Urokinase-type plasminogen activator receptor (uPAR) on tumor-associated macrophages is a marker of poor prognosis in colorectal cancer.

Patients were identified from a population-based prospective study of 4990 individuals with symptoms associated with colorectal cancer (CRC). A total of 244 CRC tissue samples were available for immunohistochemical staining of uPAR, semiquantitatively scored at the invasive front, and in the tumor core on cancer cells, macrophages, and myofibroblasts. In addition, the levels of the intact and cleaved uPAR-forms in blood from the same patients are evaluated in this study. In a univariate analysis, the number of uPAR-positive versus uPAR-negative macrophages (HR = 2.26, [95% CI: 1.39-3.66, P = 0.0009]) and cancer cells (HR=1.49, [95% CI: 1.01-2.20, P = 0.047]) located in the tumor core were significantly associated to overall survival. In a multivariate analysis, uPAR-positive versus uPAR-negative macrophages located in the tumor core showed the best separation of patients with positive score associated to poor prognosis (HR = 1.84 [95% CI: 1.12-3.04, P = 0.017]).

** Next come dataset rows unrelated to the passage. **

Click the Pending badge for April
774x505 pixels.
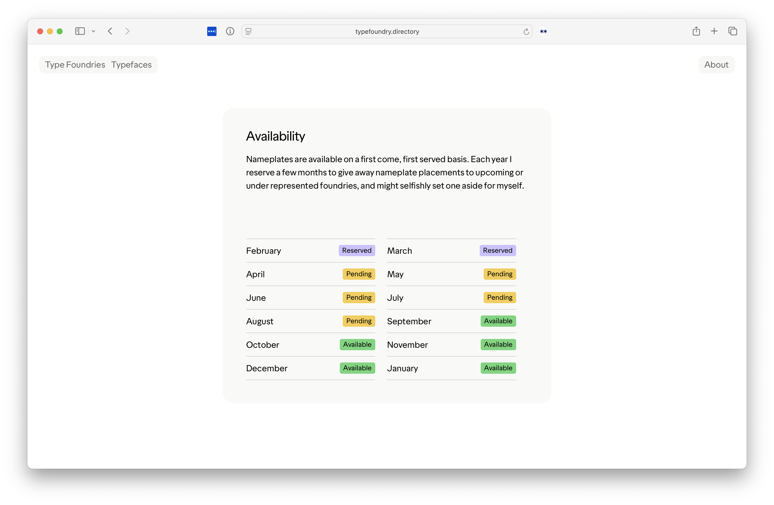tap(358, 274)
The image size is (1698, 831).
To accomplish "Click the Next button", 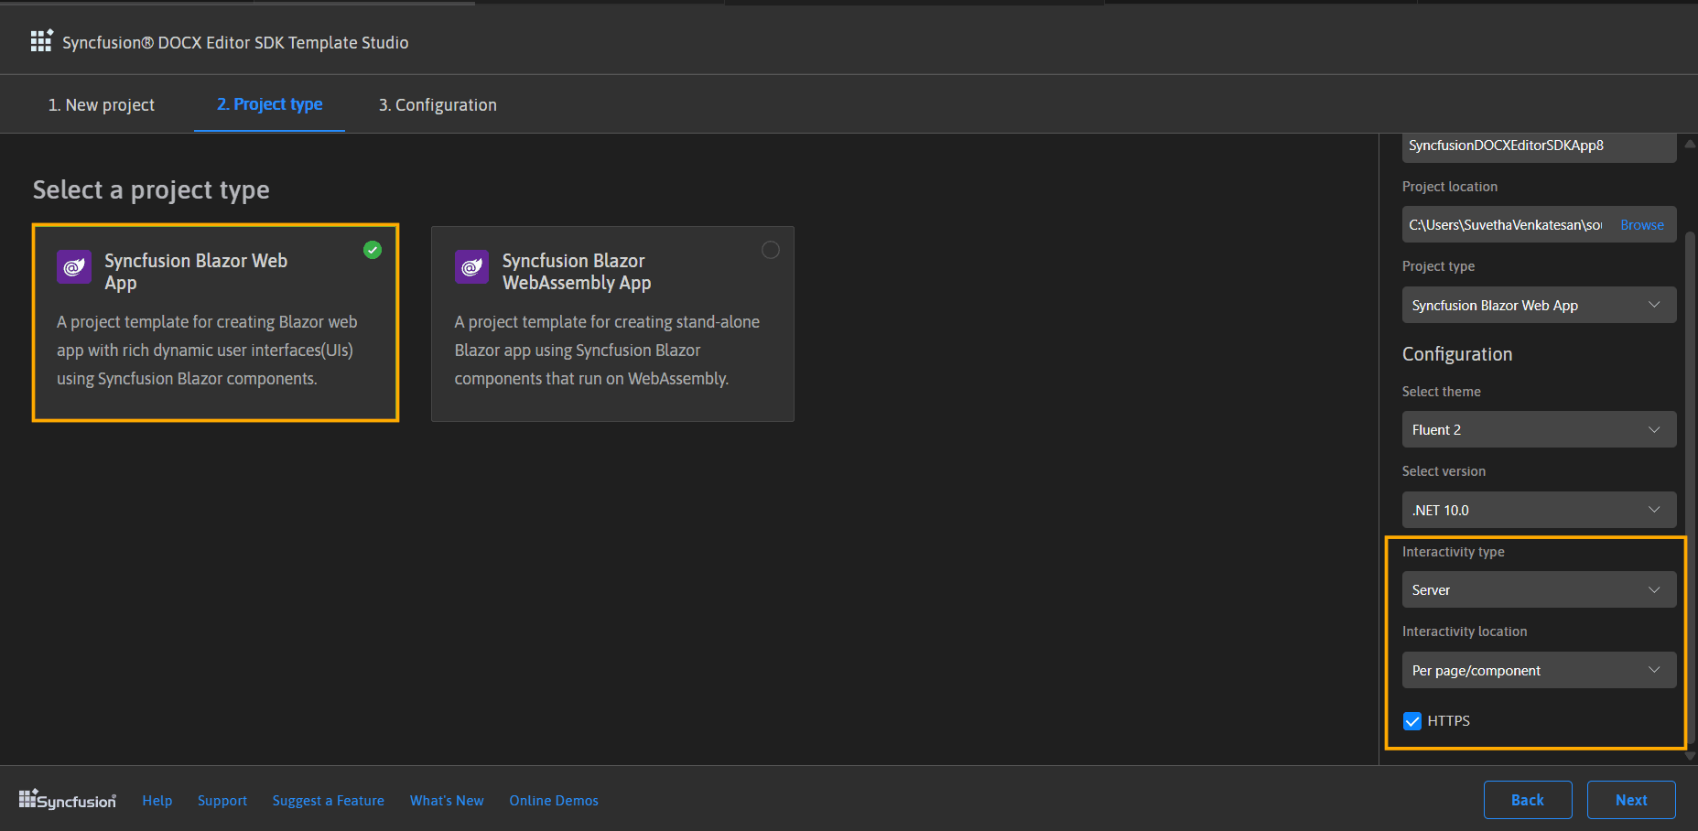I will point(1630,799).
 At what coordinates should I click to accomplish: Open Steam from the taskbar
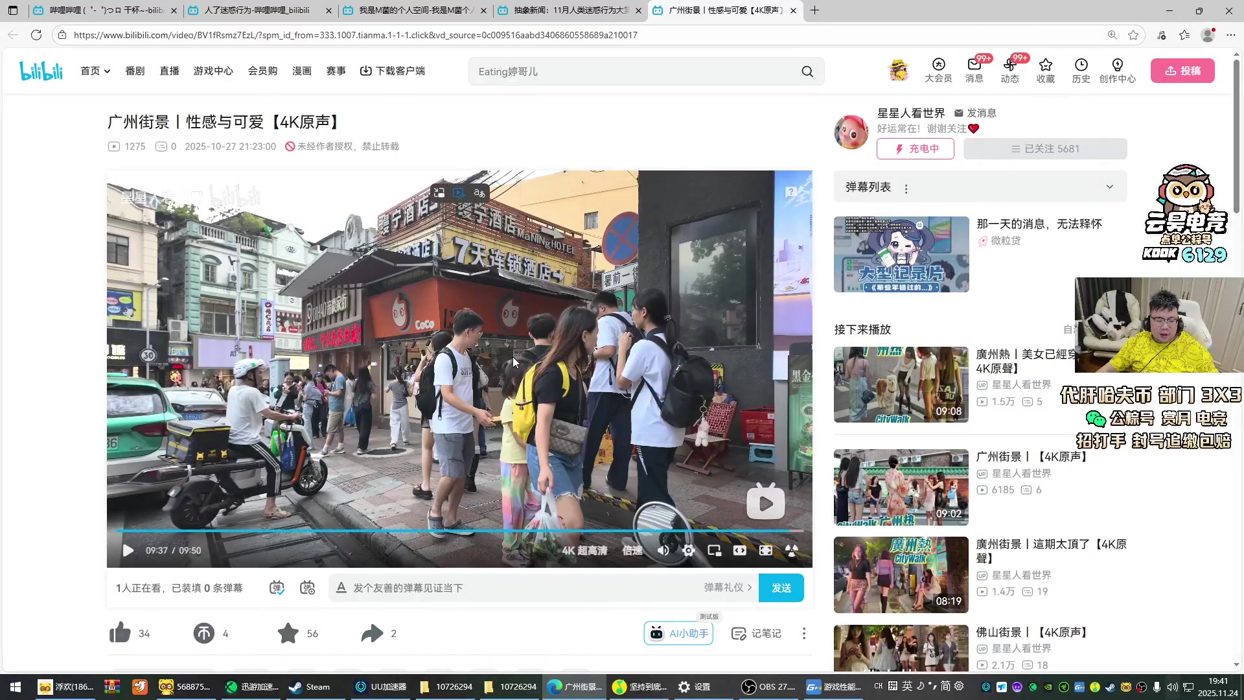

In a multivariate analysis including clinical covariates and soluble uPAR(I), the latter was significantly associated to overall survival (HR = 2.68 [95% CI: 1.90-3.79, P < 0.0001]) and uPAR-positive macrophages in the tumor core remained significantly associated to overall survival (HR = 1.81 [95% CI: 1.08-3.01, P = 0.023]). Membrane-bound uPAR showed additive effects with the circulating uPAR(I) and stage, giving a hazard ratio of 12 between low and high scores. Thus, combining stage, uPAR(I) in blood and uPAR on macrophages in the tumor core increase the prognostic precision more than tenfold, as compared to stage alone.